* START THE INPUT *

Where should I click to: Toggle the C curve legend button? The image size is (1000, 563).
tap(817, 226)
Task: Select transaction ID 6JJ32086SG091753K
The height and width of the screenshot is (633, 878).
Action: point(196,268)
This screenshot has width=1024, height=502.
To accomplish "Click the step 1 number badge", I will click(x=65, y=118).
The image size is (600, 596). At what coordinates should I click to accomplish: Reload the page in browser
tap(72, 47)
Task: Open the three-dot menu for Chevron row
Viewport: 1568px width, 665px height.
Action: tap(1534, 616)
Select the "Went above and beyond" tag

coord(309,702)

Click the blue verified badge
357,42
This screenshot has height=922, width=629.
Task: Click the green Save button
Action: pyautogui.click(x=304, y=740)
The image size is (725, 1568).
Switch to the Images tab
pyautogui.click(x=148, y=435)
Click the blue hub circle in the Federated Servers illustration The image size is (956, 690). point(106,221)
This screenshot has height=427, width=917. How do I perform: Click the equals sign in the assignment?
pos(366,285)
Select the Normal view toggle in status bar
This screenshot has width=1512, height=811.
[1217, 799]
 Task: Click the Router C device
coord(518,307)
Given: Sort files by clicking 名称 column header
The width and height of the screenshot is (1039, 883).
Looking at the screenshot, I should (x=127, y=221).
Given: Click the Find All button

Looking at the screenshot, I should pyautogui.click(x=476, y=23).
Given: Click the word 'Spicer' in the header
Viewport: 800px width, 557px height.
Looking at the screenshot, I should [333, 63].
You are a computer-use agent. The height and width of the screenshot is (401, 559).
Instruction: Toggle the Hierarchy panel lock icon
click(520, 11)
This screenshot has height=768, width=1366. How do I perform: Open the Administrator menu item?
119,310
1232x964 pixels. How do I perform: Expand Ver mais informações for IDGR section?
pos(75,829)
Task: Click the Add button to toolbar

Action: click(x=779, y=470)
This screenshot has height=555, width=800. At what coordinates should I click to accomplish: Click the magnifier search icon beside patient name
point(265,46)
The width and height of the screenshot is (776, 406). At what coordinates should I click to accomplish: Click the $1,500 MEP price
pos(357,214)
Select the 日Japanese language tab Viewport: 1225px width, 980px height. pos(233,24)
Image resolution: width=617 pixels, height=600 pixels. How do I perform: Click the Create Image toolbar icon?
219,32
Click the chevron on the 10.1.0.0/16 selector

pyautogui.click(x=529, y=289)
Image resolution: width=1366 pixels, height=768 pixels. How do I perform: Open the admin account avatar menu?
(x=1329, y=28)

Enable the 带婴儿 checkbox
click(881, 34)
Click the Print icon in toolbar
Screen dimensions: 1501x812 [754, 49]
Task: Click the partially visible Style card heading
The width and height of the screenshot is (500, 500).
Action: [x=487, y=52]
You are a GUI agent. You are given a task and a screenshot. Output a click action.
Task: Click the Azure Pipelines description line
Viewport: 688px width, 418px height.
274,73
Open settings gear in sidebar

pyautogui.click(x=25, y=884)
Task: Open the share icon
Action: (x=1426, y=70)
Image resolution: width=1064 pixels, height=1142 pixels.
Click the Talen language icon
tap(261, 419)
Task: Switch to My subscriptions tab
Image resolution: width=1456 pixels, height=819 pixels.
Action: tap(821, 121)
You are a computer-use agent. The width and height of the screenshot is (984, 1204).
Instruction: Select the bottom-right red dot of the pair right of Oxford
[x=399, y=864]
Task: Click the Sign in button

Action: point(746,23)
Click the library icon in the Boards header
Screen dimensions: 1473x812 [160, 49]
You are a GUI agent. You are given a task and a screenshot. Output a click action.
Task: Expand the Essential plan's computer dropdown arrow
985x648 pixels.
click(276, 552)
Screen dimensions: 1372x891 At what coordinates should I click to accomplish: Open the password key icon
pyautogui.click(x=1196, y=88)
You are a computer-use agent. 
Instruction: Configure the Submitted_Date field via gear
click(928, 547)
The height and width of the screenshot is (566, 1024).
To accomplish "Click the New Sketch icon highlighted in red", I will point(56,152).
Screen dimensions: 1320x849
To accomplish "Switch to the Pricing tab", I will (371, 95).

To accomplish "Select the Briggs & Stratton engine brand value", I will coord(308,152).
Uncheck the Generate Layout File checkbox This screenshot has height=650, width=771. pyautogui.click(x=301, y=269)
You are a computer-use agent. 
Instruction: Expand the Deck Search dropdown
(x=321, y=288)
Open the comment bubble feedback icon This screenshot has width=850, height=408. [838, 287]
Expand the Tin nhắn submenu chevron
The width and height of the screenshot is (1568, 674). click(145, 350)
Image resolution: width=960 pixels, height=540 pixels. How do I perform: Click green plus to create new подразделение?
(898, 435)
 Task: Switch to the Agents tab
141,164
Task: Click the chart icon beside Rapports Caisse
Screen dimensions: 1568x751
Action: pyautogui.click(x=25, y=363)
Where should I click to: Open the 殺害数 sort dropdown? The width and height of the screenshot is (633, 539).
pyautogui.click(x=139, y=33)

* END THE INPUT *

● WHAT YOU HAVE TO DO
Rewrite all of the material above with "At what coordinates" replaced by "At which coordinates" wherever it occurs, leaving everything else unchanged.

● FULL SOLUTION
Where should I click to: Toggle the C curve legend button? The image size is (1000, 563).
tap(817, 226)
Task: Select transaction ID 6JJ32086SG091753K
The height and width of the screenshot is (633, 878).
Action: point(196,268)
This screenshot has width=1024, height=502.
To accomplish "Click the step 1 number badge", I will click(x=65, y=118).
The image size is (600, 596). At which coordinates should I click to accomplish: Reload the page in browser
tap(72, 47)
Task: Open the three-dot menu for Chevron row
Viewport: 1568px width, 665px height.
Action: tap(1534, 616)
Select the "Went above and beyond" tag

coord(309,702)

Click the blue verified badge
357,42
This screenshot has height=922, width=629.
Task: Click the green Save button
Action: pyautogui.click(x=304, y=740)
The image size is (725, 1568).
Switch to the Images tab
pyautogui.click(x=148, y=435)
Click the blue hub circle in the Federated Servers illustration The image size is (956, 690). point(106,221)
This screenshot has height=427, width=917. How do I perform: Click the equals sign in the assignment?
pos(366,285)
Select the Normal view toggle in status bar
This screenshot has width=1512, height=811.
[1217, 799]
 Task: Click the Router C device
coord(518,307)
Given: Sort files by clicking 名称 column header
The width and height of the screenshot is (1039, 883).
Looking at the screenshot, I should (x=127, y=221).
Given: Click the Find All button

Looking at the screenshot, I should pyautogui.click(x=476, y=23).
Given: Click the word 'Spicer' in the header
Viewport: 800px width, 557px height.
Looking at the screenshot, I should [333, 63].
You are a computer-use agent. The height and width of the screenshot is (401, 559).
Instruction: Toggle the Hierarchy panel lock icon
click(520, 11)
This screenshot has height=768, width=1366. How do I perform: Open the Administrator menu item?
119,310
1232x964 pixels. How do I perform: Expand Ver mais informações for IDGR section?
pos(75,829)
Task: Click the Add button to toolbar

Action: click(x=779, y=470)
This screenshot has height=555, width=800. At which coordinates should I click to accomplish: Click the magnifier search icon beside patient name
point(265,46)
The width and height of the screenshot is (776, 406). At which coordinates should I click to accomplish: Click the $1,500 MEP price
pos(357,214)
Select the 日Japanese language tab Viewport: 1225px width, 980px height. pos(233,24)
Image resolution: width=617 pixels, height=600 pixels. How do I perform: Click the Create Image toolbar icon?
219,32
Click the chevron on the 10.1.0.0/16 selector

pyautogui.click(x=529, y=289)
Image resolution: width=1366 pixels, height=768 pixels. How do I perform: Open the admin account avatar menu?
(x=1329, y=28)

Enable the 带婴儿 checkbox
click(881, 34)
Click the Print icon in toolbar
Screen dimensions: 1501x812 [754, 49]
Task: Click the partially visible Style card heading
The width and height of the screenshot is (500, 500).
Action: [x=487, y=52]
You are a GUI agent. You are given a task and a screenshot. Output a click action.
Task: Click the Azure Pipelines description line
Viewport: 688px width, 418px height.
274,73
Open settings gear in sidebar

pyautogui.click(x=25, y=884)
Task: Open the share icon
Action: (x=1426, y=70)
Image resolution: width=1064 pixels, height=1142 pixels.
Click the Talen language icon
tap(261, 419)
Task: Switch to My subscriptions tab
Image resolution: width=1456 pixels, height=819 pixels.
Action: tap(821, 121)
You are a computer-use agent. The width and height of the screenshot is (984, 1204).
Instruction: Select the bottom-right red dot of the pair right of Oxford
[x=399, y=864]
Task: Click the Sign in button

Action: point(746,23)
Click the library icon in the Boards header
Screen dimensions: 1473x812 [160, 49]
You are a GUI agent. You are given a task and a screenshot. Output a click action.
Task: Expand the Essential plan's computer dropdown arrow
985x648 pixels.
click(276, 552)
Screen dimensions: 1372x891 At which coordinates should I click to accomplish: Open the password key icon
pyautogui.click(x=1196, y=88)
You are a computer-use agent. 
Instruction: Configure the Submitted_Date field via gear
click(928, 547)
The height and width of the screenshot is (566, 1024).
To accomplish "Click the New Sketch icon highlighted in red", I will point(56,152).
Screen dimensions: 1320x849
To accomplish "Switch to the Pricing tab", I will (371, 95).

To accomplish "Select the Briggs & Stratton engine brand value", I will coord(308,152).
Uncheck the Generate Layout File checkbox This screenshot has height=650, width=771. pyautogui.click(x=301, y=269)
You are a computer-use agent. 
Instruction: Expand the Deck Search dropdown
(x=321, y=288)
Open the comment bubble feedback icon This screenshot has width=850, height=408. [838, 287]
Expand the Tin nhắn submenu chevron
The width and height of the screenshot is (1568, 674). click(145, 350)
Image resolution: width=960 pixels, height=540 pixels. How do I perform: Click green plus to create new подразделение?
(898, 435)
 Task: Switch to the Agents tab
141,164
Task: Click the chart icon beside Rapports Caisse
Screen dimensions: 1568x751
Action: pyautogui.click(x=25, y=363)
Where should I click to: Open the 殺害数 sort dropdown? The width and height of the screenshot is (633, 539).
pyautogui.click(x=139, y=33)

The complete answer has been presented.